## Selected passage

A Large highly commercial park with a dolphin show, sea lion show, tropical bird show, sharks show, snorkelling in the tropical reef aquarium, tropical bird sanctuary; kid’s games, swimming and relaxation at the “Pirate’s Pool”, observation of iguanas, usage of the private dolphin beach including beach chairs and waterslides. Expensive, very expensive.
It wouldn’t be the Caribbean without Cabaret apparently. It’s not our thing so we are not best placed to advise but we did get to see ‘Bravissimo’. This is the show pushed by many of the tour companies and for me was a poor version of Cuba’s Tropicana. High profitability means high pressure selling. Not bad, but not for us.
Twenty minutes east of Puerto Plata, this beach is long, white and popular with snorkellers. There’s a reef 100 metres from the shore, where you can see multicoloured fish and coral. Don’t worry if you haven’t got your own mask – you can hire one from one of shops, guides are available. The town itself is bustling and has a lively night life scene. This is one of the cheapest places on the island for just about everything, it is also the place where the sex industry is most visible.
Tour operators will push these as I imagine they have high profitability. Sit on an open back lorry, drive into the hills, visit a school and a small family plantation, a bit like a small holding I suppose. Interesting enough, you will see things like coffee and coco being grown, together with a variety of tropical fruits and get to try and buy some local delicacies. We visited a couple of different beaches and went body boarding in the waves. Recommended? Indifferent really.
The Dominican has some good opportunities for tasteful souvenir buying. In the North some of the worlds finest A
mber is mined. It can be bought raw or set into jewellery, prices vary with quality of the piece, the amount of fossil inclusions and the gullibility of the buyer. The Amber museum is by far the worst place to buy, although it will certainly be genuine. Fake amber is everywhere, it is however very easy to tell the difference. Larimar is another semi precious stone mined here. It is unique to the island and has a deep blue hue. Set into jewellery and sold raw or polished, again price depends upon quality and gullibility. Traditional masks are used in the very frequent festivals and can often be bought following them. Woodcarvings are common, price depends on craftsmanship.

## Source material
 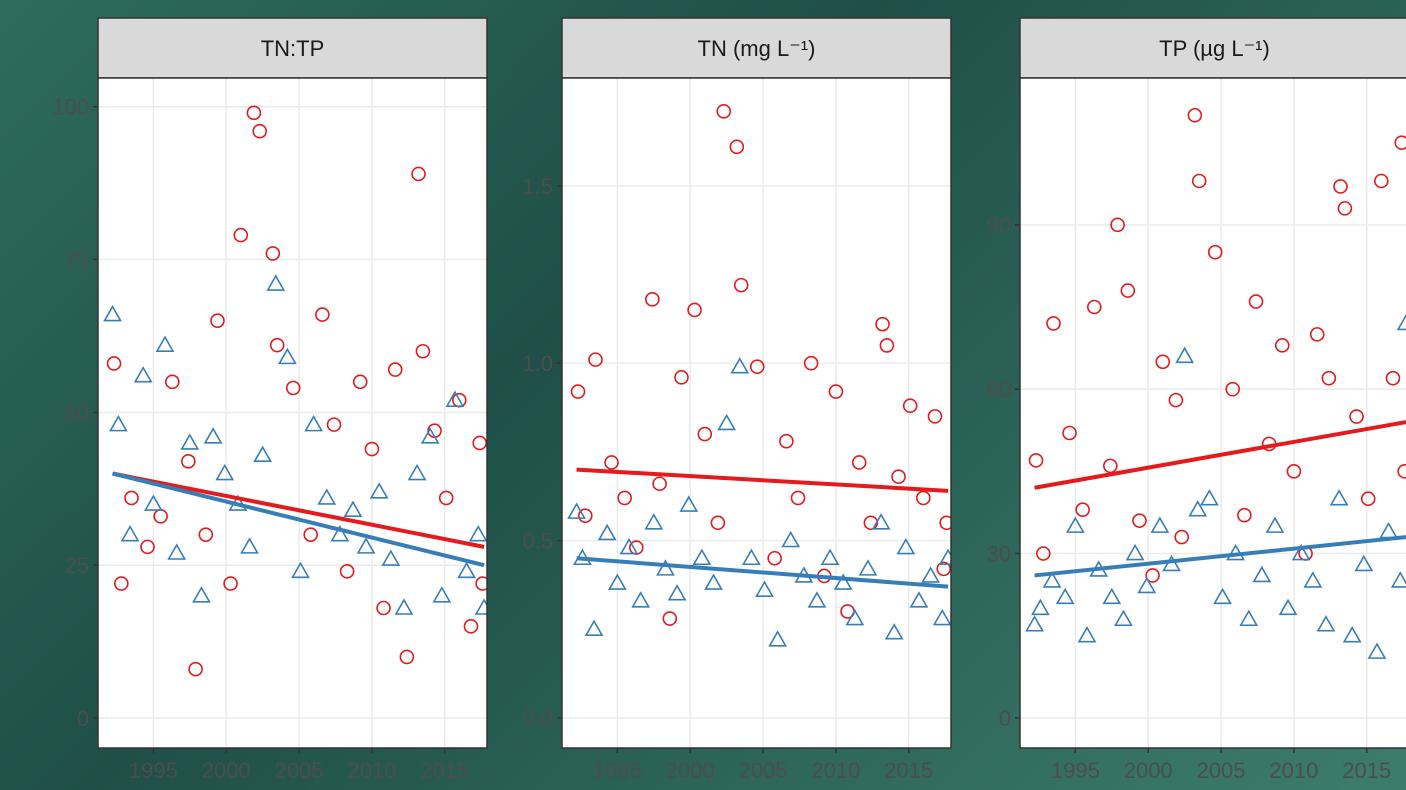 What do you see at coordinates (77, 566) in the screenshot?
I see `y-tick-label: 25` at bounding box center [77, 566].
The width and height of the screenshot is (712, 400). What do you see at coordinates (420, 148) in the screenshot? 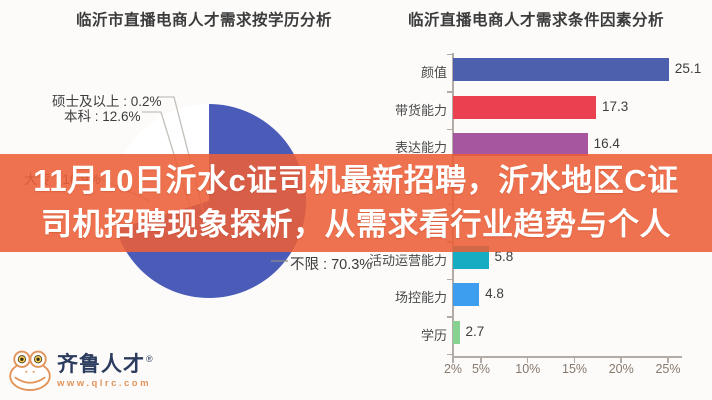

## Check your understanding
A) Answer these questions from the travel notes:
(i) How far from the shore is the reef at the beach twenty minutes east of Puerto Plata?
(ii) Which cabaret show did the writers get to see?
(iii) What hue does Larimar have?
B) Write out the stretch of the travel notes from "A Large highly" through "Expensive, very expensive.".
The material was drawn from a separate source.

## Answers in order
A)
(i) 100 metres
(ii) 'Bravissimo'
(iii) A deep blue hue

B)
A Large highly commercial park with a dolphin show, sea lion show, tropical bird show, sharks show, snorkelling in the tropical reef aquarium, tropical bird sanctuary; kid’s games, swimming and relaxation at the “Pirate’s Pool”, observation of iguanas, usage of the private dolphin beach including beach chairs and waterslides. Expensive, very expensive.